Apart from the common arguments, 100 billion XRP in existence created out of thin air by Ripple and being centralized seen in other similar cases, revised complaint filed on August 5 also argues, “XRP Is a Security Under California Law.”
Using SEC’s guidance for support
It mentions that the SEC has already made it clear that digital tokens, such as XRP, often constitute:
“securities and may not be lawfully sold without registration with the SEC or pursuant to an exemption from registration.”
Moreover, it points out how one of the top financial regulators in President Obama’s administration likewise stated that there is a “strong case” to conclude that “particularly Ripple” has violated securities laws by issuing and trading “noncompliant securities.”
The plaintiff further went on to say the guidance provided by the SEC's FinHub for assessing whether a crypto-token offering is security when applied to XRP tokens, confirms:
“XRP tokens also qualify as a security under California law.”
Tweets as Evidence
Interestingly, the complaint also features numerous tweets as evidence to “Success of XRP Requires Efforts of Ripple.” One such tweet mentioned is by Garlinghouse from September 11, 2017, who said in an interview with CNBC,
“People are looking at the success Ripple has been having as a company, and I think that’s increased the value of XRP.”
On November 29, 2017, Ripple’s Senior Vice President of Business Development also tweeted, “Get Ripple on Coinbase.”
Looking to be awarded damages ($118,100)
According to the filing, Plaintiff Sostack and other members are looking to be awarded damages, for all damages sustained, other equitable relief as the Court may deem just, and reasonable costs and expenses incurred in this action.
Sostack purchased 128,978.88 XRP between January 1, 2018 and January 16, 2018, for approximately $307,700 and suffered a loss of approximately $118,100.
Ripple pursuing a strategy of delay
Rippe now has 45 days to answer the company.
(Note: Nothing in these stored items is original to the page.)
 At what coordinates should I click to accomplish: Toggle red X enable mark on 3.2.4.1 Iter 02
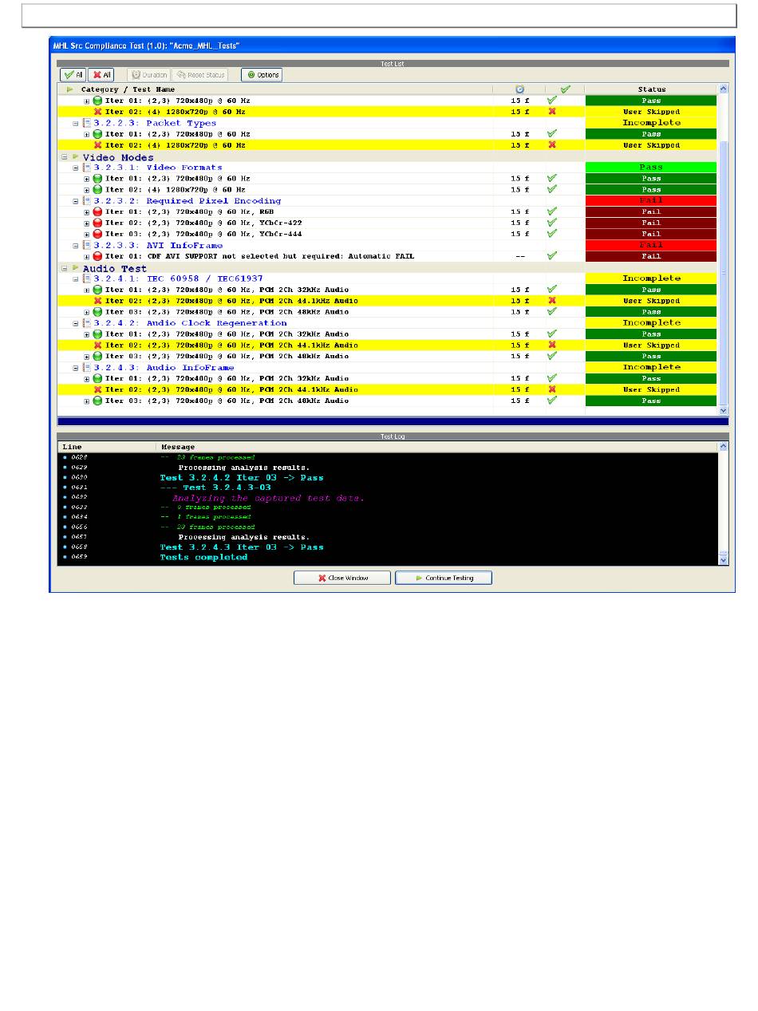click(x=551, y=301)
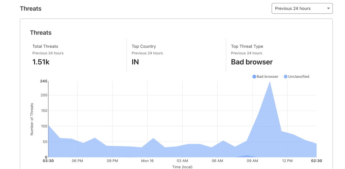Click the 1.51k total threats value

coord(41,62)
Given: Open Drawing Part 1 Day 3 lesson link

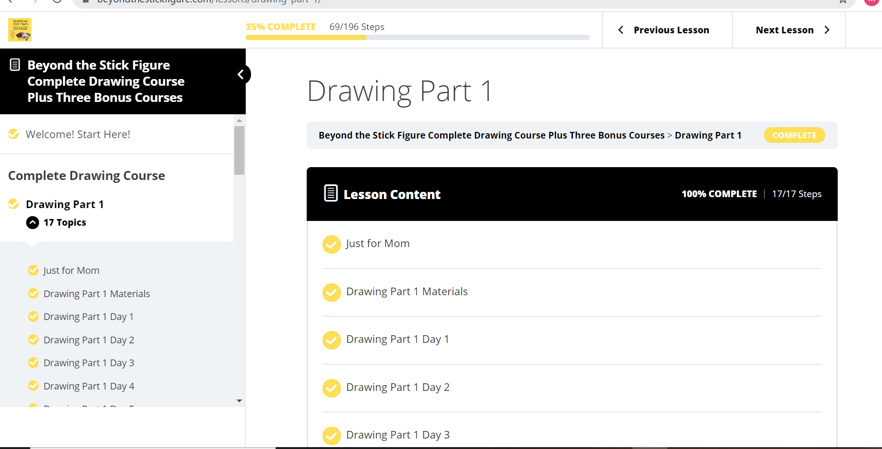Looking at the screenshot, I should coord(398,435).
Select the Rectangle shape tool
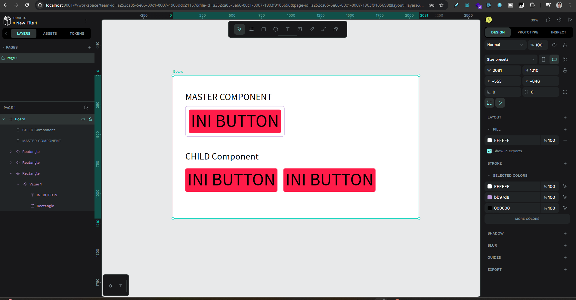 point(263,29)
It could either file a response or a motion to dismiss. According to Jake Chervinsky, General Counsel at Compound Finance, there are chances of 30% of Ripple answering and 70% of motion to dismiss.
Even if they do respond, they will probably ask for an extension on the responsive pleading deadline too, so they “won't end up filing until October or later.” As for how long it could go on, Chervinsky says it depends on both sides and how long they want it to be prolonged.
“So far, Ripple has appeared to pursue a strategy of delay, which makes sense given its deep pockets & the pro-defense economics of the case. Ripple could probably delay for years if necessary to work out a good settlement,” Chervinsky added.